At the time, Parker, a graduate of Brewer High School and former quarterback for the Patriots, was a Troy student, working as the internal public address announcer.
But as games went by and the lure of playing college football grew and grew, he knew he would have to make a decision — remain in the press box for the rest of his college career, or entertain that inner voice telling him to follow his dream and tryout for the Troy football team.
It was a no-brainer.
“I decided I wanted to play football because it’s something I’m passionate about and I care about a lot,” Parker said. “I know a lot of guys on the team and I cared about them. I decided I wanted to walk-on.”
So that was that.
Parker tried out for the team and joined the Trojans in 2011.
For the fall of that year, Parker was a practice squad player. He didn’t dress for games and continued to work in the press box on game days for the remainder of the 2011 season.
But in the spring of 2012, the university made a discovery. Technically, Parker was an NCAA violation. He was playing for Troy, but was also being paid for his media relations job on game days.
Now, he had to make another decision. And even though some close to him thought it was a bad idea, Parker went with his gut. He would quit his job with Troy to focus on football. But because of NCAA rules, Parker was suspended from the team for all of spring practice, so he wouldn’t have to officially declare until the fall.

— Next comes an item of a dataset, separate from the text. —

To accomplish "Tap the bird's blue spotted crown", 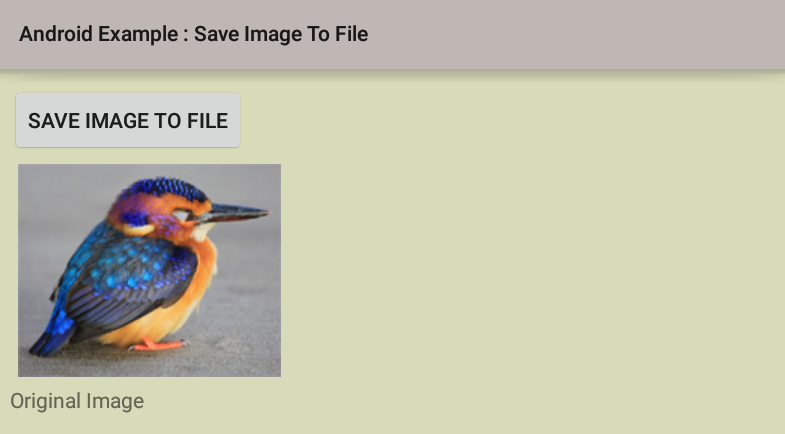I will pos(165,189).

But still, after six more months to think about it, his answer remained unchanged.
“My dad was like, ‘If you were a starter, I’d understand, but you’re on the bench,’” Parker said. “It was easy. ‘Sorry, mom and dad, but I’m going to have to apply for other scholarships. We’re going to have to take out some grants or loans.’ I dropped the media relations scholarship to play football.”
From there, Parker, now a senior entering his final game as a Trojan Saturday, fought and clawed his way to move up on the depth chart.
In his determination to get any edge that he could, he used his prior media relations access to get in the weight room and on the field for some extra late-night training.
“I kind of used my media relations job as a way in,” Parker said. “ After games and meetings and stuff up here, it would be night time or early in the morning, or on the weekend when the weight room was closed. I would go down the stairwell into the weight room and work out. I’d look at the board and see what the team had done that day. I’m pretty sure it would be frowned upon.”
And because the roster was chock-full of quarterbacks in 2012, he decided to make the move to safety. Though it wasn’t the former high school quarterback’s first choice, he said he just wanted to get on the field any way that he could.
“I played in five or six games this season, just a couple of snaps,” Parker said. “Had I still been at quarterback, I wouldn’t have seen the field at all.”
Though he didn’t get any playing time in 2012, Parker remembers the first time the coaches called his name. It was last season against Savannah State.
“We won by a pretty large margin of victory,” Parker said. “I knew it was coming because (assistant head coach) Coach Wasden had prepped me on kickoff and what to do on defense. He said, ‘You’re going to get to play this week, so be ready.’ I immediately buckled my helmet (during the game) and got ready and put my mouthpiece in. We hadn’t scored. We were on like the 50-yard line, but I was ready.”
But as inspirational as Parker’s career has been, it hasn’t been without controversy.
Parker created a stir earlier this season after the Trojans lost to Abilene Christian 38-35. At that point in the season, Troy had just fallen to 0-3 and Parker was worried that fans and players alike were turning on each other.
So in an effort to provide an emotional lift to everyone in the stadium, Parker ran over to the end zone and saluted the band. He was the only one.
And for a reason.
“I said, ‘I appreciate you going over there and holding us up to the band, but we don’t do that when we get beat,” head coach Larry Blakeney said.
Parker caught a lot of flack. But for him, it had nothing to do with disrespect. In fact, it had everything to do with his immense amount of respect for the program.
“I play football because I care about the guys on my team, I care about being a positive influence on them and I care about this school and this university,” Parker said.
Now ahead of his final game as a Trojan Saturday, the story has come full circle. Parker was awarded with a promotion to the punt team prior to Saturday’s game. How he made his way onto the punt team is not surprising given Parker’s history to fight his way onto the field.
“Last week, one of our players got hurt, so our second-string punt cover guy was Sam Lebbie,” Parker said. “I went to Sam and Sam said he was tired…I told him, ‘I got you, Sam.’ I come off the field and Coach Wasden is yelling at me. ‘What are you doing? Who put you out there?’”
But Parker did such a good job, he was promoted for his final game as a Trojan.
“He yelled at me, but then he rewarded me for doing a good job,” Parker said.